Be everywhere (but not all the time)

People need to know who you are. But you also need to make other folks do some of the work for you by talking about you when you’re not there. Give people, the scene, etc., some room to breathe. If you are at every event, you better have a very finely tuned sense for how you’re coming across.

Also, make sure to hang out with people who aren’t like you; they are more likely to need you. Community manager meet-ups serve a purpose. But especially early on in your career, you’re much more likely to be valuable to people with complementary not overlapping skills. Mere competence in an area where others are incompetent is often enough to get you into a conversation. When the local hadoop meet-up organizes a frolfing team, you can be their coach. Think The Mighty Ducks, but for data nerds.

At some point you will have to be excellent at something, but you can work into that if you get a foot into the right door. I know more than a handful of lawyers that have floundered through learning the on-the-job nuances of business because they were adequate contract writers or simply just knew who to talk to when an entrepreneur didn’t.

Be humble

Don’t be a dick. And own your place in the ecosystem unapologetically. This includes not talking incessantly about your own “hustle.” Business people and aspiring non-technical co-founders have become obsessed with justifying their existence by referring to the fact that they’re constantly flitting about from one physical location to the next. Just do the thing and let the rest of the world apply the obnoxious buzzword du jour. “Hustler,” to paraphrase The Big Lebowski, is not a name people self-apply where I come from. Everybody knows you can’t code (yet?). That’s why you’re excellent at selling and marketing and talking to customers. It’s fine.

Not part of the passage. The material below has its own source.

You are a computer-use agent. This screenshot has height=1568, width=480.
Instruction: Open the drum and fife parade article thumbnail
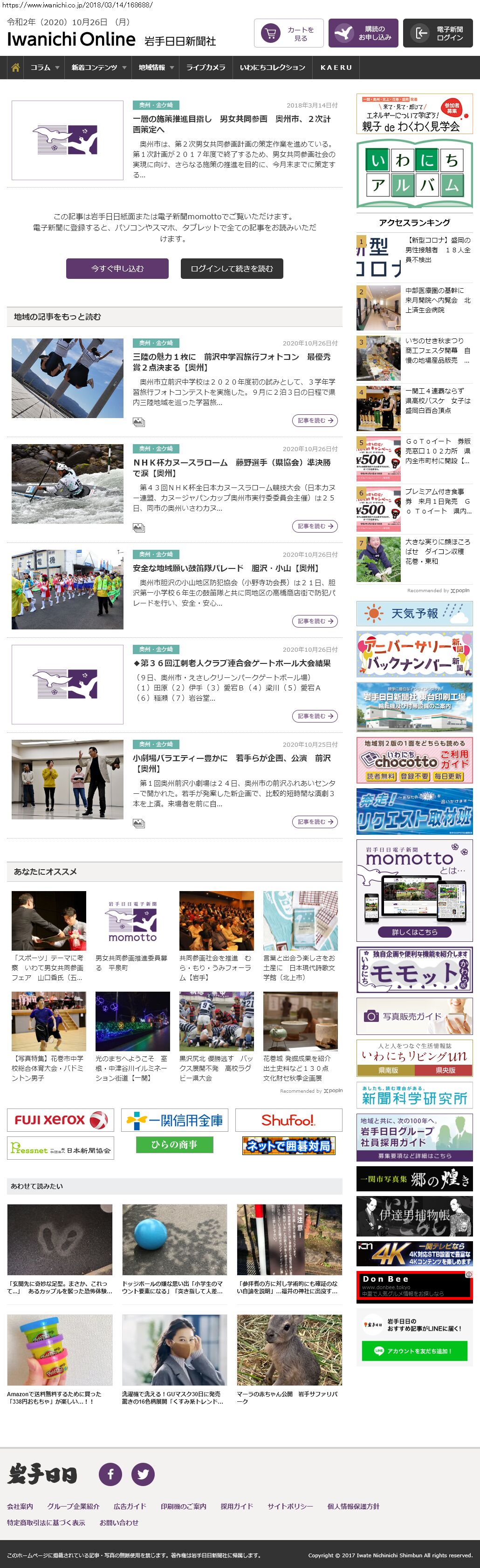(x=68, y=589)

In the end, patience is key. It’s possible to network effectively and efficiently, but the most useful relationships are just that. Relationships. You can’t will somebody into trusting you enough to give you a meaningful referral to their friends and mentors. And most of us aren’t so obviously incandescently talented that one brief encounter is enough to get a meeting with the people that can help you the most.